Aim of the task
Could you filter the records below and return each line that holds "user"?

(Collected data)
= = = = =
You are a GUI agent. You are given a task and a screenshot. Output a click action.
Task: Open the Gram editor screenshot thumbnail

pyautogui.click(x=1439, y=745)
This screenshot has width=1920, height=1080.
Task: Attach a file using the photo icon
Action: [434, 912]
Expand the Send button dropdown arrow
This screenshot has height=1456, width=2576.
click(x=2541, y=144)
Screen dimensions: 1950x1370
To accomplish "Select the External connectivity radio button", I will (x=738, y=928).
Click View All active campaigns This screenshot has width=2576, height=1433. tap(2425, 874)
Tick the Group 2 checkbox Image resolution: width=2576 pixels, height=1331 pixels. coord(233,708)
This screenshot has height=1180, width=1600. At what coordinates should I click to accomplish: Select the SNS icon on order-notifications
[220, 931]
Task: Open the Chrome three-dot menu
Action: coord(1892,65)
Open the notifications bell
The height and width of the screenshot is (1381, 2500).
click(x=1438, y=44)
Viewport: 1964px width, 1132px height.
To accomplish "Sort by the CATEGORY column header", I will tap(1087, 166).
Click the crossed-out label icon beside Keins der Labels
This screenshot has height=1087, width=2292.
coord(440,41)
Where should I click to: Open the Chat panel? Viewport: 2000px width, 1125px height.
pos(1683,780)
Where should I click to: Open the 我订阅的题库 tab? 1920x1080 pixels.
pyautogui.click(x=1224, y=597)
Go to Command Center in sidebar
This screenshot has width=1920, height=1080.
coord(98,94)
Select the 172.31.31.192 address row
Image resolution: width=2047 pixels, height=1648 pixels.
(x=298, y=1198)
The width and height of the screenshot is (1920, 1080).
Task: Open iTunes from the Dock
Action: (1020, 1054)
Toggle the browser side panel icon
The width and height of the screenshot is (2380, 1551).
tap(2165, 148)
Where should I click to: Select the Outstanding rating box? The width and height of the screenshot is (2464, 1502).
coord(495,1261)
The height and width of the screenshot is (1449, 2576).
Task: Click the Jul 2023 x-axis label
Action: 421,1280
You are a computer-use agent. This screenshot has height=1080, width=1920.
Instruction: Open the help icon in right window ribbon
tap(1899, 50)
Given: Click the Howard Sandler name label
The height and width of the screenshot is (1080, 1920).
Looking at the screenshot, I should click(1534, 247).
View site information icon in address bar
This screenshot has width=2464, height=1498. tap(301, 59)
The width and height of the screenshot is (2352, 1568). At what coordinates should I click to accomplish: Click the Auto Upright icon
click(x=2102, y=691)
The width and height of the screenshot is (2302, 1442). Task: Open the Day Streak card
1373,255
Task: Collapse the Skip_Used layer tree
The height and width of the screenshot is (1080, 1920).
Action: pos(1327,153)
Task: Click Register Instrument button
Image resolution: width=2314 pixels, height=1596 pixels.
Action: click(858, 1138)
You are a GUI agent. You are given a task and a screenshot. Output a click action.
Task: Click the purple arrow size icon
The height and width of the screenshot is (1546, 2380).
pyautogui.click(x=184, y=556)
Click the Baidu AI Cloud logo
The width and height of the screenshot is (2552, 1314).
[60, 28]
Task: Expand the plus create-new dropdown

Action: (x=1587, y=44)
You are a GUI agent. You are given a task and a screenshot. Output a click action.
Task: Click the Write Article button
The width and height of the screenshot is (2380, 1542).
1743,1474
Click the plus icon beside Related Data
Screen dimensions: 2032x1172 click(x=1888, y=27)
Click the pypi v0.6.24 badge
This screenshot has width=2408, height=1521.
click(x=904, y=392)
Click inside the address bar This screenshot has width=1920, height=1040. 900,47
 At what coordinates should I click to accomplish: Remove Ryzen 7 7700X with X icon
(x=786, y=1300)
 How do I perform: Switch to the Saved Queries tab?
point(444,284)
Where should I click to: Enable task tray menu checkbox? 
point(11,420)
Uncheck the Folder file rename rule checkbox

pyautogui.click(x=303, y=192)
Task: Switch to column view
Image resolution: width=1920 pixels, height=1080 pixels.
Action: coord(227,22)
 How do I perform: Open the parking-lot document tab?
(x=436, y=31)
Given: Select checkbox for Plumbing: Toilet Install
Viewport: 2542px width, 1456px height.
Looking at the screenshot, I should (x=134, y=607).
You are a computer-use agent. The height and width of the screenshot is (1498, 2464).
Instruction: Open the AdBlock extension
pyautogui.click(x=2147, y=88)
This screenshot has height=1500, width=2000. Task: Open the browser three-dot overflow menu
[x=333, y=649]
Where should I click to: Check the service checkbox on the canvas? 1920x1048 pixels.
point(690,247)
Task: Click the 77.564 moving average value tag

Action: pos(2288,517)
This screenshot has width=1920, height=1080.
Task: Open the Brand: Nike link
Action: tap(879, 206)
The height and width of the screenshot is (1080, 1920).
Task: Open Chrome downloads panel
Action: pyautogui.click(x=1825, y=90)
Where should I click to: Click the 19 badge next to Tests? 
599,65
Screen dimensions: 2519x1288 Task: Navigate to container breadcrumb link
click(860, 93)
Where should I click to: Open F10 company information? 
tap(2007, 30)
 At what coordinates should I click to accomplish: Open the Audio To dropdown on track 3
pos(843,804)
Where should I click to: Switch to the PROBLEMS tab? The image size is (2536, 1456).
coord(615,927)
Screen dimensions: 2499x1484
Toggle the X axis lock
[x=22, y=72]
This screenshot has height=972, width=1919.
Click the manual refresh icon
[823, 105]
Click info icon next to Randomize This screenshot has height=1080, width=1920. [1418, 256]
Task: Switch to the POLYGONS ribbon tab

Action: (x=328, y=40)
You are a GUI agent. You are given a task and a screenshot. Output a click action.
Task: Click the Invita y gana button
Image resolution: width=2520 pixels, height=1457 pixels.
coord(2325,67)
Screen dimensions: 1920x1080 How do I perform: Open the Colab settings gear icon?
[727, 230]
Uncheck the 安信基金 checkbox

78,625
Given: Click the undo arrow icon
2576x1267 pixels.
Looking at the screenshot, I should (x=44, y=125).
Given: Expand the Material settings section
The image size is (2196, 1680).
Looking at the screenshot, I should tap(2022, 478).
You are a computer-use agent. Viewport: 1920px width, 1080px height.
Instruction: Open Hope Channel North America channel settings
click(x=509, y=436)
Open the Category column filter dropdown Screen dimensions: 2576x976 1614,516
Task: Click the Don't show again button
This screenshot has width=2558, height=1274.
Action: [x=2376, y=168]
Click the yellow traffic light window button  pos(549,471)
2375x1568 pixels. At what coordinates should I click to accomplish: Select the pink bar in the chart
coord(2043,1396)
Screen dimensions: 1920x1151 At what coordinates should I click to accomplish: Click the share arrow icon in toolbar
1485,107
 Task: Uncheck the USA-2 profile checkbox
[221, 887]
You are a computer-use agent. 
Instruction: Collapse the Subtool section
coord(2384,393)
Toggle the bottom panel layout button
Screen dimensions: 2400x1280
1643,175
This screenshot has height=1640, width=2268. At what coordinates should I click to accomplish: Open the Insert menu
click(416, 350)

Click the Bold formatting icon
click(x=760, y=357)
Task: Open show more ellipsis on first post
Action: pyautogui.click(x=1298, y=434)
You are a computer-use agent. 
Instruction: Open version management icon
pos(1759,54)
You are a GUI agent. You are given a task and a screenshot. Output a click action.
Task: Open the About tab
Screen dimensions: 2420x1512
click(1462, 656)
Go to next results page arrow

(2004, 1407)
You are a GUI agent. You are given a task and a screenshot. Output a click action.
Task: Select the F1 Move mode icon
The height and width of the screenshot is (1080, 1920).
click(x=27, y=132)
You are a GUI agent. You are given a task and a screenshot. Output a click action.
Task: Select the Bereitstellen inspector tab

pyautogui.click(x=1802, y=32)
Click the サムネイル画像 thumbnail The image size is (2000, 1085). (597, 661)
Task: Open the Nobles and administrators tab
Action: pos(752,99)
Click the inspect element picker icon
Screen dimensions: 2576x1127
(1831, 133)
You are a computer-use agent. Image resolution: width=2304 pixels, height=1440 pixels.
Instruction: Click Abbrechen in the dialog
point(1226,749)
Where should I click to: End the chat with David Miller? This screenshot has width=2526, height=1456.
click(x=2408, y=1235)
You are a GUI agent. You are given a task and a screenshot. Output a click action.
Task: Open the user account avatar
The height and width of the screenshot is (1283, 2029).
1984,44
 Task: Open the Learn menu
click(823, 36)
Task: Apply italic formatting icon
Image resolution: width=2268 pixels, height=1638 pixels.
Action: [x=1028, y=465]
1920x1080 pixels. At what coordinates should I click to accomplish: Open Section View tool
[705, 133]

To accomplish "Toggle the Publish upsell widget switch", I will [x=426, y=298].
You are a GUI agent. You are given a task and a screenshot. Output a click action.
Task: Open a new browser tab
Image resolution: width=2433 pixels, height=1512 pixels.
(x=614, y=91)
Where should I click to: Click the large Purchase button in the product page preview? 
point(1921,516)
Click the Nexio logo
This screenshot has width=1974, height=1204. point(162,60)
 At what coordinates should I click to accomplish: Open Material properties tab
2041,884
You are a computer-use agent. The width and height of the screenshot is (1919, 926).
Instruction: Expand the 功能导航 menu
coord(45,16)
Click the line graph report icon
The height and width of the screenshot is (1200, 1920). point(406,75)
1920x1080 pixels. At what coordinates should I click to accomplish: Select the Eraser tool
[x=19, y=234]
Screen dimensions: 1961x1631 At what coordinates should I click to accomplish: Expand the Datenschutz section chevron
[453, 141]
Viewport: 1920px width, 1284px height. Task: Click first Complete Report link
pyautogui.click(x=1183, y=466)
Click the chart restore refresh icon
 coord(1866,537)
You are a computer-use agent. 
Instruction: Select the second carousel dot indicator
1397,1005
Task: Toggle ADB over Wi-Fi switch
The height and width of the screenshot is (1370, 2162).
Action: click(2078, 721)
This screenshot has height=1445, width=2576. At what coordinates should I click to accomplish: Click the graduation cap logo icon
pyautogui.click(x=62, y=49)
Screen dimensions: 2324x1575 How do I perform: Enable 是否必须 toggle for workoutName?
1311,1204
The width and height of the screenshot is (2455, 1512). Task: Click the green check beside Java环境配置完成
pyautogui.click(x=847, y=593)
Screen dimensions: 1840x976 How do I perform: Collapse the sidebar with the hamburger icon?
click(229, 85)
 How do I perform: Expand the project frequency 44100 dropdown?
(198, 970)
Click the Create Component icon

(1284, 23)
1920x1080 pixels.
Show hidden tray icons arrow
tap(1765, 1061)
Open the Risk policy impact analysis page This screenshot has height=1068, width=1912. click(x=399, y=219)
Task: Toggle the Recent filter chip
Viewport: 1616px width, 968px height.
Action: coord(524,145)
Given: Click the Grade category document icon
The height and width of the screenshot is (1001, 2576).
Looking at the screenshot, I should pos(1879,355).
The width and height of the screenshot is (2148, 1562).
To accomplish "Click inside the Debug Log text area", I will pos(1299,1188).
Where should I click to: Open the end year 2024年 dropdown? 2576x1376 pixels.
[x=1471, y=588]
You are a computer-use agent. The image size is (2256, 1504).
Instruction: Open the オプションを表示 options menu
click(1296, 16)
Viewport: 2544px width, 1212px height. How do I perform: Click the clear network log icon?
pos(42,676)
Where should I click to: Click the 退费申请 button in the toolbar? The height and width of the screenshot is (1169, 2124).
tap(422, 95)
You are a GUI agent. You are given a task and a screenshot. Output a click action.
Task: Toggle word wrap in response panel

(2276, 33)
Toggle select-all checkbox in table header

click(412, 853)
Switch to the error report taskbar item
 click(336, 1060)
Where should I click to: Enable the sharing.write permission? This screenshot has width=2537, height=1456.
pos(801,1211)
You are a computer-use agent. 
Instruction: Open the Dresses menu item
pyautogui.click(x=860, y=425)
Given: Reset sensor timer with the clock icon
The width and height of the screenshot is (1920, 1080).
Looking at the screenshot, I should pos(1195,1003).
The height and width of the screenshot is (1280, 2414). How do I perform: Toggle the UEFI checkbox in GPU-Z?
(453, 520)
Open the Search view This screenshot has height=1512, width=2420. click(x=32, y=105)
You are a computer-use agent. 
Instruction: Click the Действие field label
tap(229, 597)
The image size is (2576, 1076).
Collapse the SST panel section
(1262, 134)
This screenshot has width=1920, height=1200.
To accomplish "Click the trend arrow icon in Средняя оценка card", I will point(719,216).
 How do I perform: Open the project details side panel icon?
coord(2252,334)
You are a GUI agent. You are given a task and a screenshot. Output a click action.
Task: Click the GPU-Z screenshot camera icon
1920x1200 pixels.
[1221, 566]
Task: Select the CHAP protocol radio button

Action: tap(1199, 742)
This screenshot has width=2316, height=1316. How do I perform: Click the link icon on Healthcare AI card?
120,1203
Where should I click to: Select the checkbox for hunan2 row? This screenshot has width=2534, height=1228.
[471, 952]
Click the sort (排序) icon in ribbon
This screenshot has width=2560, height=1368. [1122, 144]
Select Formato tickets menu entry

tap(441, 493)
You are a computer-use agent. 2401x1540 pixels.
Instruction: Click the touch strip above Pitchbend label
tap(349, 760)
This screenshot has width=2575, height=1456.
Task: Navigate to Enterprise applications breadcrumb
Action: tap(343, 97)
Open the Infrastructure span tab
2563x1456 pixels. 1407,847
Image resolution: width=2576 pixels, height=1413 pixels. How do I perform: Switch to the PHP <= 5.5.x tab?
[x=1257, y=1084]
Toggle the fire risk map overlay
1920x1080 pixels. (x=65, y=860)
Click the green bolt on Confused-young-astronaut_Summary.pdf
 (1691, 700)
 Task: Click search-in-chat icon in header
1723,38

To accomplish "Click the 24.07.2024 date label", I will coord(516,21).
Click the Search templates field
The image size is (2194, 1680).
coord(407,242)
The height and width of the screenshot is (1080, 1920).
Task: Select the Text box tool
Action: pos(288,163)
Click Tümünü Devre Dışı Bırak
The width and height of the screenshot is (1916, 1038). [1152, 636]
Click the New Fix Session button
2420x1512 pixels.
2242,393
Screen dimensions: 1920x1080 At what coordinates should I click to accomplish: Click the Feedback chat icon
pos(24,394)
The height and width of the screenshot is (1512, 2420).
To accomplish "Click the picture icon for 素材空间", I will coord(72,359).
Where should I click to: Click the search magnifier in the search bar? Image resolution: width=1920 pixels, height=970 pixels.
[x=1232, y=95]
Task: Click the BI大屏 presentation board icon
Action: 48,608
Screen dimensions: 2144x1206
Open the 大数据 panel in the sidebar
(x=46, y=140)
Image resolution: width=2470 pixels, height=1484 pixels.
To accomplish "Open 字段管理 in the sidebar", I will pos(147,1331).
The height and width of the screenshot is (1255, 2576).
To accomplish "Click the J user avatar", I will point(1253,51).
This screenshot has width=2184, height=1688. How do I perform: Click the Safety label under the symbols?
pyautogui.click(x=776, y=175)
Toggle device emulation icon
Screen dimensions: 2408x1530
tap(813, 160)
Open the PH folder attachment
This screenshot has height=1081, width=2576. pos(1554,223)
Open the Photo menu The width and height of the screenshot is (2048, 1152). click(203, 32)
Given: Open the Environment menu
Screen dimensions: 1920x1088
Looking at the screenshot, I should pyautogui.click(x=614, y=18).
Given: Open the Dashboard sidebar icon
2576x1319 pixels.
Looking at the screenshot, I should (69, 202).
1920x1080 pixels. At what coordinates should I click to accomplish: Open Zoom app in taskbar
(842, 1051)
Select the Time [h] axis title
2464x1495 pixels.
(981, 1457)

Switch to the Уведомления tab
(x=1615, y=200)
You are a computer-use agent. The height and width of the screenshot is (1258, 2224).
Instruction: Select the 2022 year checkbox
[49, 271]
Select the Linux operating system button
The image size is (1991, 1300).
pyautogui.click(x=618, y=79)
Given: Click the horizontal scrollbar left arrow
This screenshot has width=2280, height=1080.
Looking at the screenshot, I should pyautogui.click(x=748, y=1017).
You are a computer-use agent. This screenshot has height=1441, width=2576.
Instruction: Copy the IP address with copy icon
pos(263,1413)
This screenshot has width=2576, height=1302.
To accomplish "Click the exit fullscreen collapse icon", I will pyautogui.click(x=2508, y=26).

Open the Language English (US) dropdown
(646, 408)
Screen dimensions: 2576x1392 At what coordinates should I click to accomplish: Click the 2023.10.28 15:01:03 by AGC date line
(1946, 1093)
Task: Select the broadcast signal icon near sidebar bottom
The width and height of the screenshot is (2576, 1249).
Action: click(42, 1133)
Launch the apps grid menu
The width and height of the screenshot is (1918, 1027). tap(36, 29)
= = = = =
Exercise answer
Task: Open the user account avatar
To accomplish "Click the J user avatar", I will point(1253,51).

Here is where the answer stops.